Misalnya, untuk mengukur keberbakatan intelektual anak perlu digunakan dua atau
lebih tes inteligensi yang sesuai dengan kondisi ketunaannya.
Terdapat kecendrungan bahwa anak-anak
bebarbakat penyandang ketunaan tidak memiliki kesiapan mental untuk melakukan
tes-tes yang sifatnya kelompok (Torrance, 1983; Sisc, 1987). kurangnya kesiapan
mental tersebut diduga berhubungan dengan perasaan rendah diri dan kurangnya
motivasi untuk berkompetisi. Kesulitan lain yang mungkin ditemukan dalam pelaksanaan
tes adalah munculnya perilaku-perilaku tertentu sebagai reaksi terhadap
tugas-tugas yang harus dikerjakan. Perilaku-perilaku tersebut misalnya:
fluktuasi motivasi, bahkan takut sukses, cemas dan sebagainya. Semua ini harus
diperhitungkan secara matang dalam pelaksanaan tes, sehingga hasilnya dapat
mencerminkan keadaan yang sebenarnya dan tidak biasa.

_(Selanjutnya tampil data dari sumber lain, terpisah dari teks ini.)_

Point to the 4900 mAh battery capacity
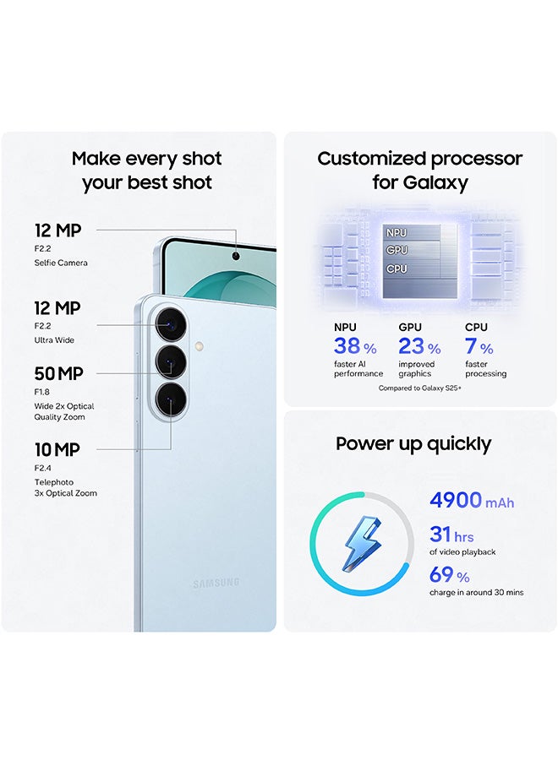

Meeker dan Meeker (1975,
dalam Sisc, 1987) menyatakan bahwa untuk identifikasi keberbakatan anak tuna
bila mungkin tester sebaiknya juga yang berketunaan.
Berdasarkan uraian diatas dapat disimpulkan
dalam identifikasi melalui tes terhadap keberbakatan anak penyandang ketunaan
hendaknya dilakukan bervariasi yang sesuai dengan kondisi anak, Serta
diperlukan seorang tester yang terlatih dan memiliki pengalaman luas dalam
melakukan tes terhadap anak penyandang ketunaan.
b.
Keberbakatan
tidak identik dengan inteligensi tinggi
Inteligensi tinggi merupakan salah satu faktor
atau ciri keberbakatan. Disamping inteligensi, masih ada faktor lain yang perlu
dipertimbangkan, misalnya kreativitas dan sebagainya. Dalam identifikasi
keberbakatan hendaknya mencangkup seluruh faktor yang dipersyaratkan dan tidak
mengguakan inteligensi sebagai criteria unggul.
c.
Prestasi
akademik tinggi tidak menjamin keberbakatan
Sekalipun terdapat hubungan yang signifikan
antara prestasi akademik dengan inteligensi, namun inteligensi tinggi tidak
selalu mencapai prestasi akademik yang tiggi. Banyak yang ditemukan orang yang
berinteligesi normal berprestasi akademik tinggi, karena mereka mampu
mengfungsikan kemampuan inteligensinya secara optimal. Tetapi tidak sedikit
orang yang memiliki inteligensi tinggi, karena berbagai faktor menunujukkan
prestasi akademik yang rendah.
Pada anak berbakat penyadang ketuaan, Karena
pengaruh ketunaannya cenderung berprestasi akademik, ketunaan dapat menghambat
atau menghalangi seseorang untuk mencapai prestasi tinggi. Jadi sekalipun
ditinjau dari sisi akademiknya yang rendah, tidak menutup kemungkinan bahwa
secara potensial mereka termasuk kedalam kualifikasi berbakat. Sedangkan mereka
yang secara nyata mampu menunjukkan prestasi akademik tiggi, belum tentu
termasuk kualifikasi berbakat. Hasil penelitian Sunaryo Kartadinata, dkk (1993)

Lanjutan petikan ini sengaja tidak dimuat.